Please return each record below exactly, with nothing left out.

── Task input

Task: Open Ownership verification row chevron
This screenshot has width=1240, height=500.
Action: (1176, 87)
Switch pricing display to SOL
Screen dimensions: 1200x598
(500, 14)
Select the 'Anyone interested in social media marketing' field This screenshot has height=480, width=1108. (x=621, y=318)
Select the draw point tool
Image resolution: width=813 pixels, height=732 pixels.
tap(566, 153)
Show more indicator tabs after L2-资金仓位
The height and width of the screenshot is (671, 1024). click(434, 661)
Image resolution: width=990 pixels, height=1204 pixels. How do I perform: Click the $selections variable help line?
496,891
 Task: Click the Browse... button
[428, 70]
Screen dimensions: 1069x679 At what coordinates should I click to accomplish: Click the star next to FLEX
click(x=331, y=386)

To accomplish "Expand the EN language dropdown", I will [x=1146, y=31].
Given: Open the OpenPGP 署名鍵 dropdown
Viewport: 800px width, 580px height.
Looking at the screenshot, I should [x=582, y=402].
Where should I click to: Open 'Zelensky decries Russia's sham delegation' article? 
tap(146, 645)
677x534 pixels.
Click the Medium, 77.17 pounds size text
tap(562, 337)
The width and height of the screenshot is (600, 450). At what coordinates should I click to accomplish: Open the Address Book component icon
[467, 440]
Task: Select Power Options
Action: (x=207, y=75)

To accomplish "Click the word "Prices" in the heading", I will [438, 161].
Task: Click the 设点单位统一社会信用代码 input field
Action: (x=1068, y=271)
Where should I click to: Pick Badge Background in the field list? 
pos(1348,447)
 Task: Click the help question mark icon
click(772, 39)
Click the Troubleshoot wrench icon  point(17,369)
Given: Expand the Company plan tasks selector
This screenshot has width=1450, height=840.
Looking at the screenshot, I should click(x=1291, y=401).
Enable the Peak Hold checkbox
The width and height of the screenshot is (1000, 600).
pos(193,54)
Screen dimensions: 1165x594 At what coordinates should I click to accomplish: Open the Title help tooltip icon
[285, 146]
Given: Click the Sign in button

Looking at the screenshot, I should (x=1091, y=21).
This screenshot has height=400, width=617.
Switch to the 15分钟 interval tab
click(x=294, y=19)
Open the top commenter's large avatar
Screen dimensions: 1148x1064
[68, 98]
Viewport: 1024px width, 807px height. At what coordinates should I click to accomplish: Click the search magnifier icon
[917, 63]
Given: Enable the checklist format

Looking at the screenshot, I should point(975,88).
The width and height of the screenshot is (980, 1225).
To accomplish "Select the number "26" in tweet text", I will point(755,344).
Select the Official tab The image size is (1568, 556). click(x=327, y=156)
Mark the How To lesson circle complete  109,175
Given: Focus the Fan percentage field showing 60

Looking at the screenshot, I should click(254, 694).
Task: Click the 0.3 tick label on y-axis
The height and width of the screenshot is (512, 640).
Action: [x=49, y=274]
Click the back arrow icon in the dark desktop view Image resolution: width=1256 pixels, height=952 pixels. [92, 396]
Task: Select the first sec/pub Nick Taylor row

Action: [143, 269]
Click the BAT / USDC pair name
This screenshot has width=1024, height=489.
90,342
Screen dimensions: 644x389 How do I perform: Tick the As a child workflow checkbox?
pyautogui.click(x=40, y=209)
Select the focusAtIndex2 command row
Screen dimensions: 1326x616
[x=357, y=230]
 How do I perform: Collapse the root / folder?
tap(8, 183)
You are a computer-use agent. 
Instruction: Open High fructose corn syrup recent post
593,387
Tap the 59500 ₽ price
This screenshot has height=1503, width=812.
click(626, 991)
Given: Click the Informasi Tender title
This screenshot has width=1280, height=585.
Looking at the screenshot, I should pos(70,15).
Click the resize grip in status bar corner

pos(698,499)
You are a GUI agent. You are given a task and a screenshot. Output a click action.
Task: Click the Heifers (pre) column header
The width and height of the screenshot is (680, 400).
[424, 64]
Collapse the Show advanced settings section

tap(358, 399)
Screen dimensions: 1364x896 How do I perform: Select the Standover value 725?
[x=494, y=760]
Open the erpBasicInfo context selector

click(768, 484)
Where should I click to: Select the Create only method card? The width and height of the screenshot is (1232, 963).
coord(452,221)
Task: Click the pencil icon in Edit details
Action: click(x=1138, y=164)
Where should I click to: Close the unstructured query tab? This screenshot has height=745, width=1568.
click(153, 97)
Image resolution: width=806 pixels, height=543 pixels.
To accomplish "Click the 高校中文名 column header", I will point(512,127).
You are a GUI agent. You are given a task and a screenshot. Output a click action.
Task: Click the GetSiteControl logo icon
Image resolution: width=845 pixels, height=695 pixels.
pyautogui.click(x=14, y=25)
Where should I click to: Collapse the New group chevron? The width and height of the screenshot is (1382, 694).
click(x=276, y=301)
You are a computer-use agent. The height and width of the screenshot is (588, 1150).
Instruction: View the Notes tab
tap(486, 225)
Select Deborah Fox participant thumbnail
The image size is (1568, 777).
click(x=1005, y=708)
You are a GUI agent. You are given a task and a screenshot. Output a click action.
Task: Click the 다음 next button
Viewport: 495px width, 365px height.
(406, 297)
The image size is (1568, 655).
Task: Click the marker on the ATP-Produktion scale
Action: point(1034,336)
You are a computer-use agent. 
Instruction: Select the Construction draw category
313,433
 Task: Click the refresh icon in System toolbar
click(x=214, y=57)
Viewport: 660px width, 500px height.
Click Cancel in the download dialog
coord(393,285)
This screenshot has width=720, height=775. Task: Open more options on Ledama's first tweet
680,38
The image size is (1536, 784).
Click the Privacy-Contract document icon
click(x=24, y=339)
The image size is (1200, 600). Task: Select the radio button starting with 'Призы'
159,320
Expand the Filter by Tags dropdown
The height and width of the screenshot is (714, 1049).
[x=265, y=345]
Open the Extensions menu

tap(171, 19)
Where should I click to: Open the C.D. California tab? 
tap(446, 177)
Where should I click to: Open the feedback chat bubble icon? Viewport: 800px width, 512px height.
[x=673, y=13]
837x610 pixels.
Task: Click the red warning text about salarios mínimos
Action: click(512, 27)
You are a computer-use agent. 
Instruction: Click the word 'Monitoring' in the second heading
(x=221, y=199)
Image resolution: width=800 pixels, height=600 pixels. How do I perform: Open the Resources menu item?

────

■ Exercise solution ■
Task: Open Ownership verification row chevron
This screenshot has width=1240, height=500.
Action: (1176, 87)
Switch pricing display to SOL
Screen dimensions: 1200x598
(500, 14)
Select the 'Anyone interested in social media marketing' field This screenshot has height=480, width=1108. (x=621, y=318)
Select the draw point tool
Image resolution: width=813 pixels, height=732 pixels.
tap(566, 153)
Show more indicator tabs after L2-资金仓位
The height and width of the screenshot is (671, 1024). click(434, 661)
Image resolution: width=990 pixels, height=1204 pixels. How do I perform: Click the $selections variable help line?
496,891
 Task: Click the Browse... button
[428, 70]
Screen dimensions: 1069x679 At what coordinates should I click to accomplish: Click the star next to FLEX
click(x=331, y=386)

To accomplish "Expand the EN language dropdown", I will [x=1146, y=31].
Given: Open the OpenPGP 署名鍵 dropdown
Viewport: 800px width, 580px height.
Looking at the screenshot, I should [x=582, y=402].
Where should I click to: Open 'Zelensky decries Russia's sham delegation' article? 
tap(146, 645)
677x534 pixels.
Click the Medium, 77.17 pounds size text
tap(562, 337)
The width and height of the screenshot is (600, 450). At what coordinates should I click to accomplish: Open the Address Book component icon
[467, 440]
Task: Select Power Options
Action: (x=207, y=75)

To accomplish "Click the word "Prices" in the heading", I will [438, 161].
Task: Click the 设点单位统一社会信用代码 input field
Action: (x=1068, y=271)
Where should I click to: Pick Badge Background in the field list? 
pos(1348,447)
 Task: Click the help question mark icon
click(772, 39)
Click the Troubleshoot wrench icon  point(17,369)
Given: Expand the Company plan tasks selector
This screenshot has width=1450, height=840.
Looking at the screenshot, I should click(x=1291, y=401).
Enable the Peak Hold checkbox
The width and height of the screenshot is (1000, 600).
pos(193,54)
Screen dimensions: 1165x594 At what coordinates should I click to accomplish: Open the Title help tooltip icon
[285, 146]
Given: Click the Sign in button

Looking at the screenshot, I should (x=1091, y=21).
This screenshot has height=400, width=617.
Switch to the 15分钟 interval tab
click(x=294, y=19)
Open the top commenter's large avatar
Screen dimensions: 1148x1064
[68, 98]
Viewport: 1024px width, 807px height. At what coordinates should I click to accomplish: Click the search magnifier icon
[917, 63]
Given: Enable the checklist format

Looking at the screenshot, I should point(975,88).
The width and height of the screenshot is (980, 1225).
To accomplish "Select the number "26" in tweet text", I will point(755,344).
Select the Official tab The image size is (1568, 556). click(x=327, y=156)
Mark the How To lesson circle complete  109,175
Given: Focus the Fan percentage field showing 60

Looking at the screenshot, I should click(254, 694).
Task: Click the 0.3 tick label on y-axis
The height and width of the screenshot is (512, 640).
Action: [x=49, y=274]
Click the back arrow icon in the dark desktop view Image resolution: width=1256 pixels, height=952 pixels. [92, 396]
Task: Select the first sec/pub Nick Taylor row

Action: [143, 269]
Click the BAT / USDC pair name
This screenshot has width=1024, height=489.
90,342
Screen dimensions: 644x389 How do I perform: Tick the As a child workflow checkbox?
pyautogui.click(x=40, y=209)
Select the focusAtIndex2 command row
Screen dimensions: 1326x616
[x=357, y=230]
 How do I perform: Collapse the root / folder?
tap(8, 183)
You are a computer-use agent. 
Instruction: Open High fructose corn syrup recent post
593,387
Tap the 59500 ₽ price
This screenshot has height=1503, width=812.
click(626, 991)
Given: Click the Informasi Tender title
This screenshot has width=1280, height=585.
Looking at the screenshot, I should pos(70,15).
Click the resize grip in status bar corner

pos(698,499)
You are a GUI agent. You are given a task and a screenshot. Output a click action.
Task: Click the Heifers (pre) column header
The width and height of the screenshot is (680, 400).
[424, 64]
Collapse the Show advanced settings section

tap(358, 399)
Screen dimensions: 1364x896 How do I perform: Select the Standover value 725?
[x=494, y=760]
Open the erpBasicInfo context selector

click(768, 484)
Where should I click to: Select the Create only method card? The width and height of the screenshot is (1232, 963).
coord(452,221)
Task: Click the pencil icon in Edit details
Action: click(x=1138, y=164)
Where should I click to: Close the unstructured query tab? This screenshot has height=745, width=1568.
click(153, 97)
Image resolution: width=806 pixels, height=543 pixels.
To accomplish "Click the 高校中文名 column header", I will point(512,127).
You are a GUI agent. You are given a task and a screenshot. Output a click action.
Task: Click the GetSiteControl logo icon
Image resolution: width=845 pixels, height=695 pixels.
pyautogui.click(x=14, y=25)
Where should I click to: Collapse the New group chevron? The width and height of the screenshot is (1382, 694).
click(x=276, y=301)
You are a computer-use agent. The height and width of the screenshot is (588, 1150).
Instruction: View the Notes tab
tap(486, 225)
Select Deborah Fox participant thumbnail
The image size is (1568, 777).
click(x=1005, y=708)
You are a GUI agent. You are given a task and a screenshot. Output a click action.
Task: Click the 다음 next button
Viewport: 495px width, 365px height.
(406, 297)
The image size is (1568, 655).
Task: Click the marker on the ATP-Produktion scale
Action: point(1034,336)
You are a computer-use agent. 
Instruction: Select the Construction draw category
313,433
 Task: Click the refresh icon in System toolbar
click(x=214, y=57)
Viewport: 660px width, 500px height.
Click Cancel in the download dialog
coord(393,285)
This screenshot has width=720, height=775. Task: Open more options on Ledama's first tweet
680,38
The image size is (1536, 784).
Click the Privacy-Contract document icon
click(x=24, y=339)
The image size is (1200, 600). Task: Select the radio button starting with 'Призы'
159,320
Expand the Filter by Tags dropdown
The height and width of the screenshot is (714, 1049).
[x=265, y=345]
Open the Extensions menu

tap(171, 19)
Where should I click to: Open the C.D. California tab? 
tap(446, 177)
Where should I click to: Open the feedback chat bubble icon? Viewport: 800px width, 512px height.
[x=673, y=13]
837x610 pixels.
Task: Click the red warning text about salarios mínimos
Action: click(512, 27)
You are a computer-use agent. 
Instruction: Click the word 'Monitoring' in the second heading
(x=221, y=199)
Image resolution: width=800 pixels, height=600 pixels. How do I perform: Open the Resources menu item?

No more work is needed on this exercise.